Etudiants internationaux de l’Ecole normale supérieure (ENS), nous avons appris avec effroi à la suite de l’annonce du Premier ministre que le gouvernement français prévoyait d’imposer dès la prochaine rentrée une augmentation massive des frais d’inscription pour les étudiants étrangers issus des pays hors de l’Union européenne, allant jusqu’à 3 770 euros pour une formation de master et de doctorat par an et par étudiant.
Nous sommes extrêmement préoccupés par cette décision, dont la mise en place impliquera, pour plusieurs étudiants de nos pays d’origine, l’impossibilité de commencer ou de poursuivre leurs études en France. Nous regrettons profondément l’annonce de cette réforme, qui laisse facilement comprendre dans sa logique que la sélection des étudiants étrangers en France ne se fera plus de manière égalitaire, mais sur le fondement de critères strictement économiques, perpétuant et renforçant des inégalités sociales déjà existantes en France et dans le monde.
Réduire l’étranger à la figure du parasite
Au-delà de son caractère injuste, cette décision constitue une insulte et un danger pour nous, étudiants étrangers de toutes catégories et origines sociales. En remettant en cause notre légitimité, en nous forçant à justifier notre utilité, notre valeur et notre rôle en tant qu’étudiants étrangers dans la société française, cette réforme introduit une distinction discriminatoire et xénophobe entre étudiants français et extracommunautaires au niveau de l’enseignement supérieur, et accroît la fragmentation au sein de la société.
A une époque où la rhétorique nationaliste de l’extrême droite forme un danger grandissant en Europe et dans le monde, il est de notre responsabilité de faire barrage à ce type de discours, fondé sur des préjugés démontés par les études scientifiques et n’ayant pour objectif que de stigmatiser l’étranger, le réduisant – une fois encore – à la figure du parasite, qui s’attaquerait en l’occurrence au système éducatif français.
Nous nous refusons à jouer le rôle de boucs émissaires dans un contexte général de précarisation en France. En cette période où, jour après jour, les politiques étatiques d’exclusion et de discrimination deviennent de plus en plus agressives au sein de l’Union européenne, l’existence d’un enseignement supérieur public, peu onéreux et ouvert à tous est d’une importance cruciale.
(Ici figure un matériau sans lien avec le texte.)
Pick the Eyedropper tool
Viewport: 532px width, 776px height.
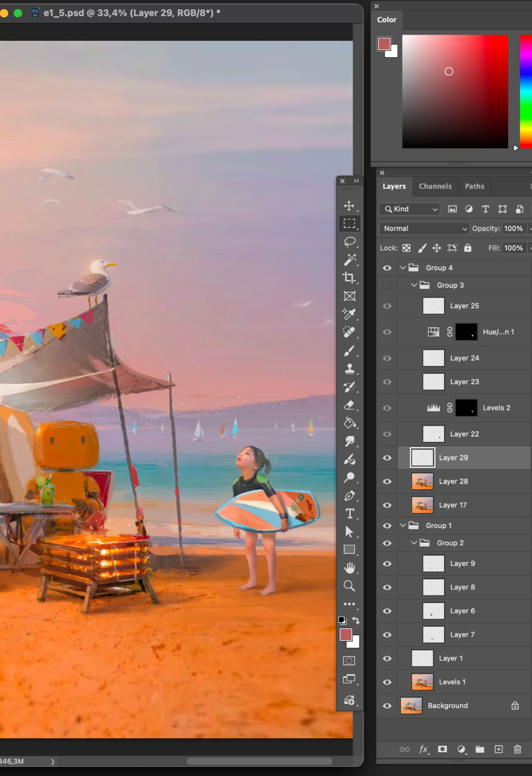tap(349, 314)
Cela étant dit, il apparaît tout aussi absurde de considérer qu’offrir aux étrangers les mêmes conditions d’accès à l’enseignement supérieur qu’aux Français représenterait une dépense voire un don qui coûterait trop cher à la France.
Apport de 1,62 milliards d’euros par an
En effet, et contrairement à ce que pense le Premier ministre, nous tous, étudiants étrangers, européens et non-européens, ne sommes pas venus en France pour «profiter de la quasi-gratuité du système éducatif», ni pour prendre des places destinées aux étudiants français et les priver de leurs chances d’étudier et de travailler. Les étudiants étrangers sont 41% à rester travailler en France après leurs études. Ceux-ci contribuent à l’économie du pays plus qu’ils ne lui coûtent et ceux qui décident de rentrer contribuent au renforcement des liens économiques et culturels de la France et leur pays d’origine.
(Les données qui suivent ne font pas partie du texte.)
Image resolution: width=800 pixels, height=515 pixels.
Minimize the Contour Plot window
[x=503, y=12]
Selon l’institut BVA, les étudiants étrangers apportent en moyenne 4,65 milliards d’euros, mais ils ne coûtent «que» 3 milliards par an. Cela signifie que nous, actuels et anciens étudiants étrangers, apportons à l’économie française 1,65 milliard d’euros nets chaque année, via notre contribution aux impôts et aux cotisations de sécurité sociale. Même pendant nos études, nous soutenons la vie étudiante et de campus en payant la Contribution vie étudiante et de campus (CVEC). A cela s’ajoutent des frais de scolarité raisonnables mais substantiels (175-300 euros).
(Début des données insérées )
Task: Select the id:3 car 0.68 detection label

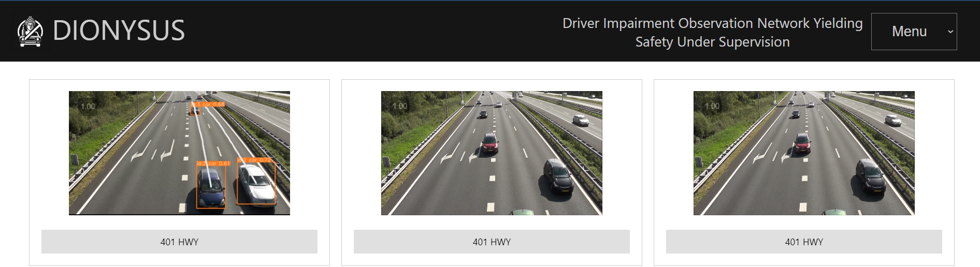Action: coord(208,105)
Les étudiants étrangers qui restent après leurs études font partie de la population active du pays : certains deviennent des spécialistes (médecins, avocats, enseignants, chercheurs…) et exercent dans des secteurs où les postulants français et européens manquent. Les étrangers étudient rarement plus de trois ans en France : leur éducation souvent coûteuse reste alors dans sa plus grande partie prise en charge par leur pays d’origine, alors que la France profite de ces apports quand ils y offrent leurs services. Par-delà les raisons financières, l’idée que notre accès au même titre que nos camarades français à l’enseignement supérieur n’est pas un don, se renforce dès lors qu’on interroge les raisons sociales et culturelles.
Nous, étudiants étrangers en France – que ce gouvernement vise à transformer en charge pour la société – sommes des membres actifs et vivants des communautés scientifiques, intellectuelles et culturelles françaises. 41% des étudiants en doctorat en France sont étrangers. Nous participons activement à la recherche française et contribuons au rayonnement des universités du pays, de la culture française et de la francophonie. Nous occupons une place particulière dans l ́enseignement supérieur français, non réductible à un rapport coût-bénéfice.